Is a Index Scan always a Index Scan?
A few weeks ago, someone posted an interesting question on Twitter:
Q: While watching a Summit14 recording, unanswered by speaker: Is there a way to tell how much of index is scanned with a NC scan operator?
One of the answers to this question was that a Non-Clustered Index Scan scans always the whole index.
A: Yes, it’s always 100%. A SCAN operator is always the WHOLE index ….
But there are some specific circumstances where this isn’t the case. I just want to concentrate in this blog posting about one specific example that you will always encounter – a TOP, MIN , or MAX expression in your SQL query.
TOP, MIN, MAX
Let’s have a look at the following 2 queries.

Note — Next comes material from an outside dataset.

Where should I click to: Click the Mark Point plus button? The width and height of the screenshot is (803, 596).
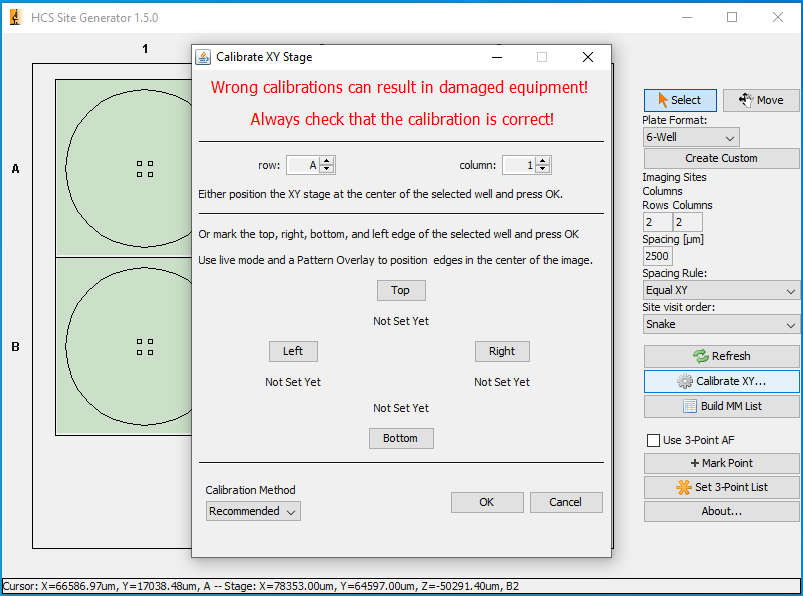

SELECT TOP 10 * FROM Person.Person
MIN(BusinessEntityID) AS 'Min',
MAX(BusinessEntityID) AS 'Max'
The first query returns the first 10 rows from the table Person.Person, the second query returns the minimum and the maximum of the column BusinessEntityID, which is the Clustered Key column on that table. When you look at the resulting execution plan, you will see interesting things:
The first query “scans” the Clustered Index to retrieve the first 10 rows, and for the second query the Clustered Index is also “scanned” 2 times to retrieve the minimum and maximum BusinessEntityID. But in these circumstances the Clustered Index Scan isn’t really a complete scan of the Clustered Index, because the Top-Operator short-circuits the Clustered Index Scan. What does this mean?
You have learned that normally you should read execution plans from right to left, because the rows in the execution plan are also flowing from right to left. But during the execution the execution plan is executed from left to right. SQL Server uses internally a so-called Iterator-Model where every operator in the execution plan just requests a new row from the operator on the right side. The following picture illustrates this very important concept.

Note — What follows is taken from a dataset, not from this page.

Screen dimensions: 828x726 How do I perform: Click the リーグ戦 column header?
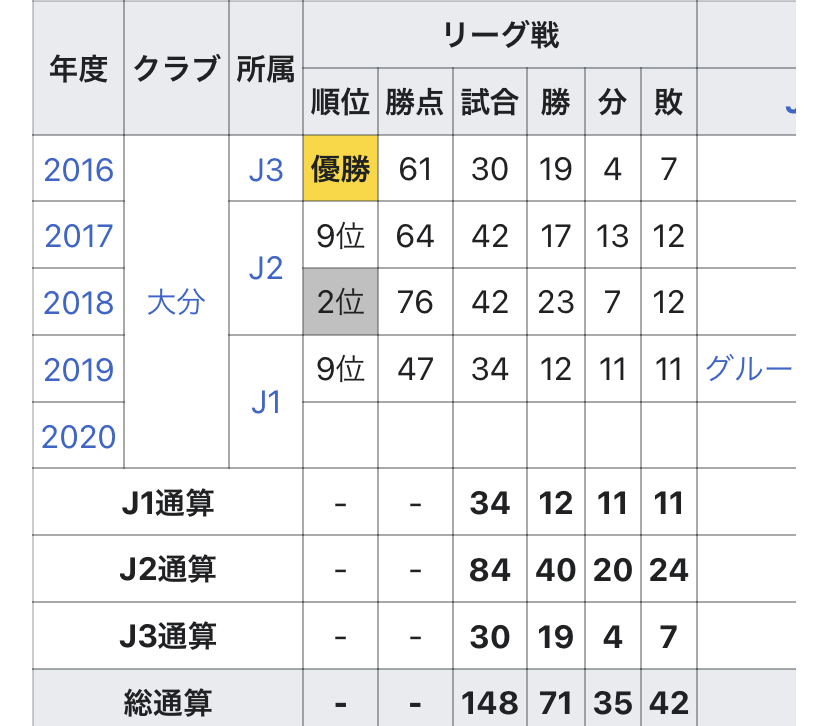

Because of this iterator model the final data flow is from right to left. When you look now at the previous generated execution plan, you can see that the Top operator has a so-called Top Expression:
For the first query the Top expression is 10, and for the two Top operators in the second execution plan the Top expression is 1. This Top expression just defines how many rows the Top operator consumes from the input operator on the right hand side. When the Top operator in the first query has consumed 10 rows (the TOP 10 rows), then the Top operator just short-circuits the execution plan, and doesn’t return any more rows to the SELECT operator, which means that the query execution has finally finished.
And the same thing happens in the second execution plan. To retrieve the minimum value of the column BusinessEntityID (which is the Clustered Key value), the Top operator just consumes the first row from a Forward Clustered Index Scan. And the maximum value is just the first row from a Backward Clustered Index Scan.
When you see a Top operator in an execution plan, you always have to think about this specific scenario: the Top operator can just short-circuit your Scan operators. As a conclusion the Scan isn’t really always a Scan in the execution plan.
Thanks for your time,